Timing Matters: Enhancing User Experience through Temporal Prediction in Smart Homes
This addresses the need for efficient smart home systems by predicting when users will act, though it is incremental as it builds on existing action prediction work with a new temporal focus.
The paper tackles the problem of predicting the timing of user actions in smart homes, which is critical for proactive systems but underexplored. It introduces a Transformer-Encoder method that achieves 38.30% accuracy on a synthesized dataset, outperforming baselines by 6% and showing 1-6% improvements on other datasets.

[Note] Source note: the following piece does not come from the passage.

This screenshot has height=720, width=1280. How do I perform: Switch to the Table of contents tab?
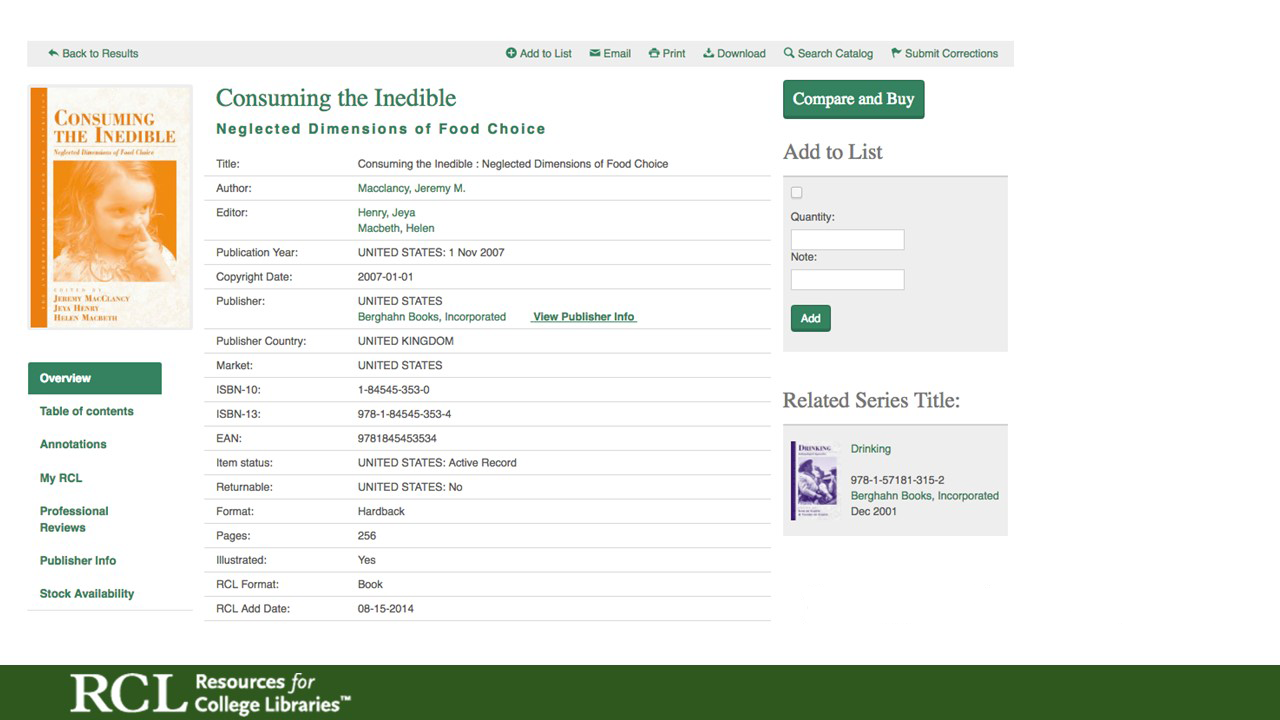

The proliferation of IoT devices generates vast interaction data, offering insights into user behaviour. While prior work predicts what actions users perform, the timing of these actions -- critical for enabling proactive and efficient smart systems -- remains relatively underexplored. Addressing this gap, we focus on predicting the time of the next user action in smart environments. Due to the lack of public datasets with fine-grained timestamps suitable for this task and associated privacy concerns, we contribute a dataset of 11.6k sequences synthesized based on human annotations of interaction patterns, pairing actions with precise timestamps. To this end, we introduce Timing-Matters, a Transformer-Encoder based method that predicts action timing, achieving 38.30% accuracy on the synthesized dataset, outperforming the best baseline by 6%, and showing 1--6% improvements on other open datasets. Our code and dataset will be publicly released.